All day long I cooked, and Megan helped.  Thanksgiving, my favorite holiday, is probably the day I feel most American out of the whole year, and it was nice to share with a fellow countrywoman.  After dinner, Innocent and Megan and I played Ruckus and SkipBo. It was a pretty wonderful day, and a wonderful Thanksgiving!
Pickles and olives from Iraq, gravy from a packet from America,
homemade crescent rolls,
Shirati's finest chicken, carrots, potatoes and watermelon,
homemade juice for the kids and not the finest wine for adults!

I didn't have a pie pan, so we made little apple pies in silicone muffin tins.
The kids helped with measuring and stirring, then we carved initials in the tops.
This is Gretchen's, naturally.

Happy Thanksgiving from the Otieno Family!

17 November 2015

The Wrap Up of My Trip to Kurdistan

Day Eight - A Picnic

We were invited for a picnic at the home of the cousins of The Refuge Initiative's Project Manager.  The group photo at right is only half of the group we had lunch with.  The men in this family work in an informal sector in which they take goods over the mountains and return with sale-able merchandise that is *ahem* untaxed.

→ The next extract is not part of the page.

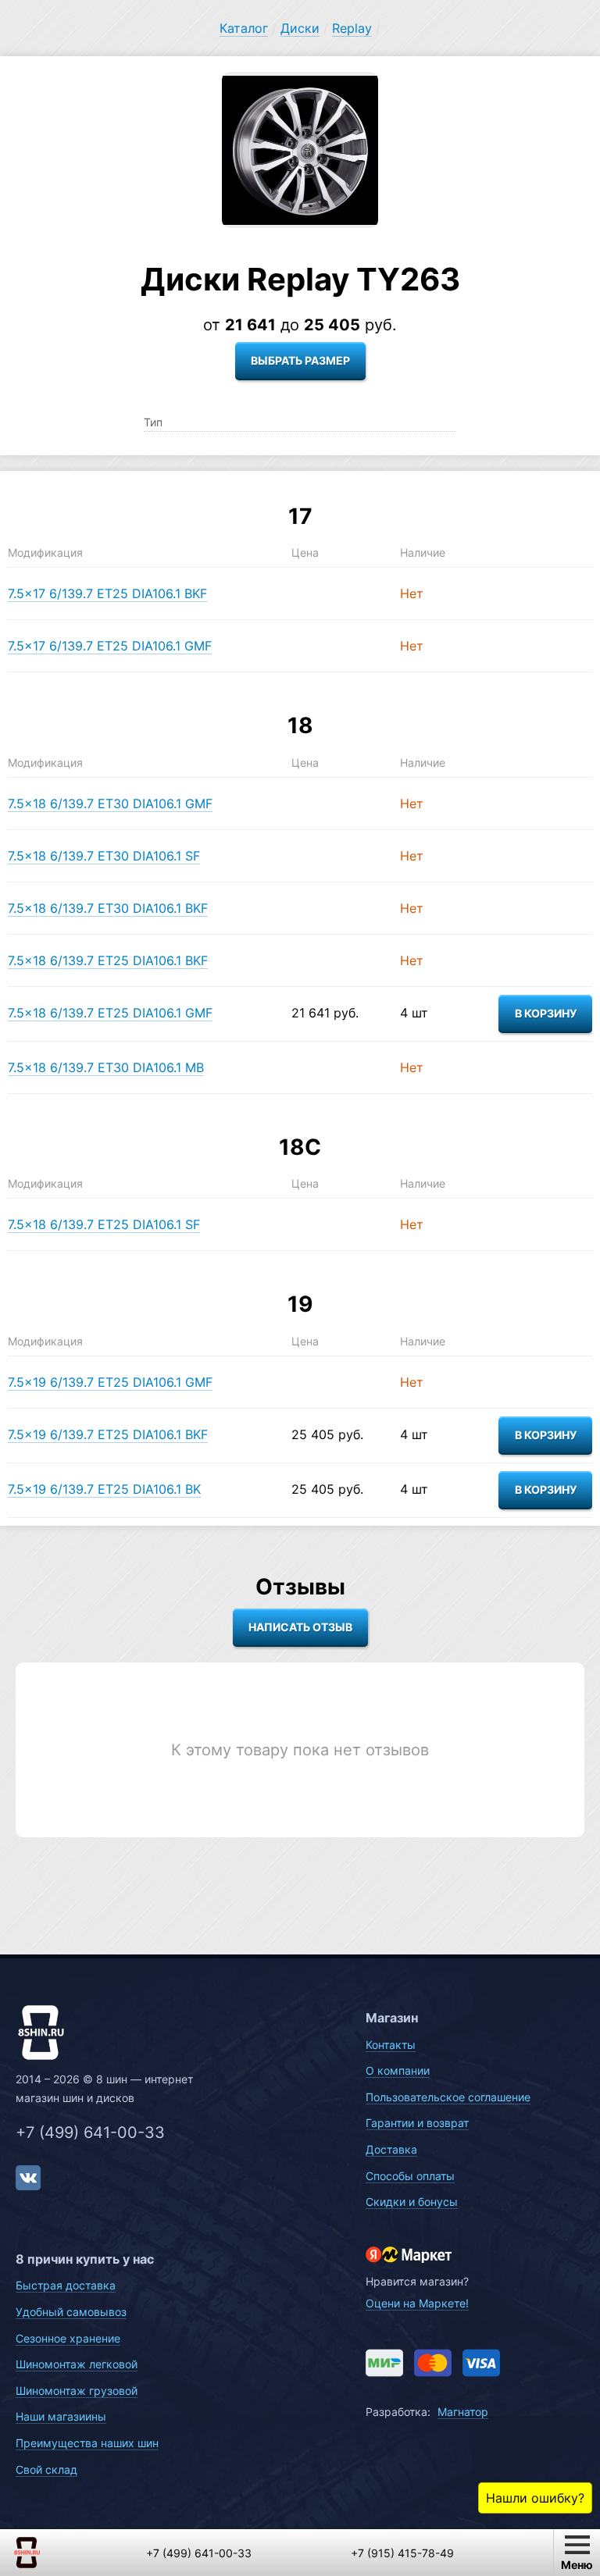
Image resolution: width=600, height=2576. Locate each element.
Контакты (391, 2044)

After a lovely outdoor lunch in a village halfway to Turkey, we went to see the nearby mountain creek that their drinking water comes from.  I am a little embarrassed at how little I knew about the varied terrain in the Middle East.  This was an incredibly restful and beautiful day.  In fact, I owe an apology to my boss at Lahash, because I'm always skeptical about taking time away from work and relationship to go hiking.  On this afternoon I felt my spirit renewed for another week of engagement with the refugees.  After returning to the house, we heard the wholly miraculous testimony of a Kurdish believer who now lives in Beaverton, Oregon.  His story renewed my faith that God can redeem the worst of men or women (no offense to Sami).

Day Nine - Equal Parts Work and Play

The most distinctly different thing between the Middle East and anywhere else I've ever traveled is that Sunday is a very standard weekday.  We went to a couple of camps in the morning, where I was shown the traditional method for making bread.  The bread is a cross between naan and chapati. This woman kneading bread is the person I learned so much from, although we shared no language in common.  She answered so many questions (through translators) over the course of my visits to their camps, and even when there was no translator, she was so welcoming and comfortable just hanging out in silence.  At dusk we went up one of the mountains in a gondola for Indian and Italian food at a ski resort.  (I didn't mention it, but on our first day of work we went to a resort with a roller coaster which shot over the edge of the mountain at one point--totally exhilarating!)  After dinner a couple who are connected to the staff of The Refuge Initiative came over to probe my knowledge of maternal health by asking for help on getting pregnant and preventing miscarriage.  I gave them all the advice I could (the vast, vast majority of it was extremely practical and not at all medical) and referred them to Dr. Niyan who could refer them to a good OB/GYN.  One of my team members, an actual medical professional, and I had the privilege of laying hands and praying for the mother-to-be.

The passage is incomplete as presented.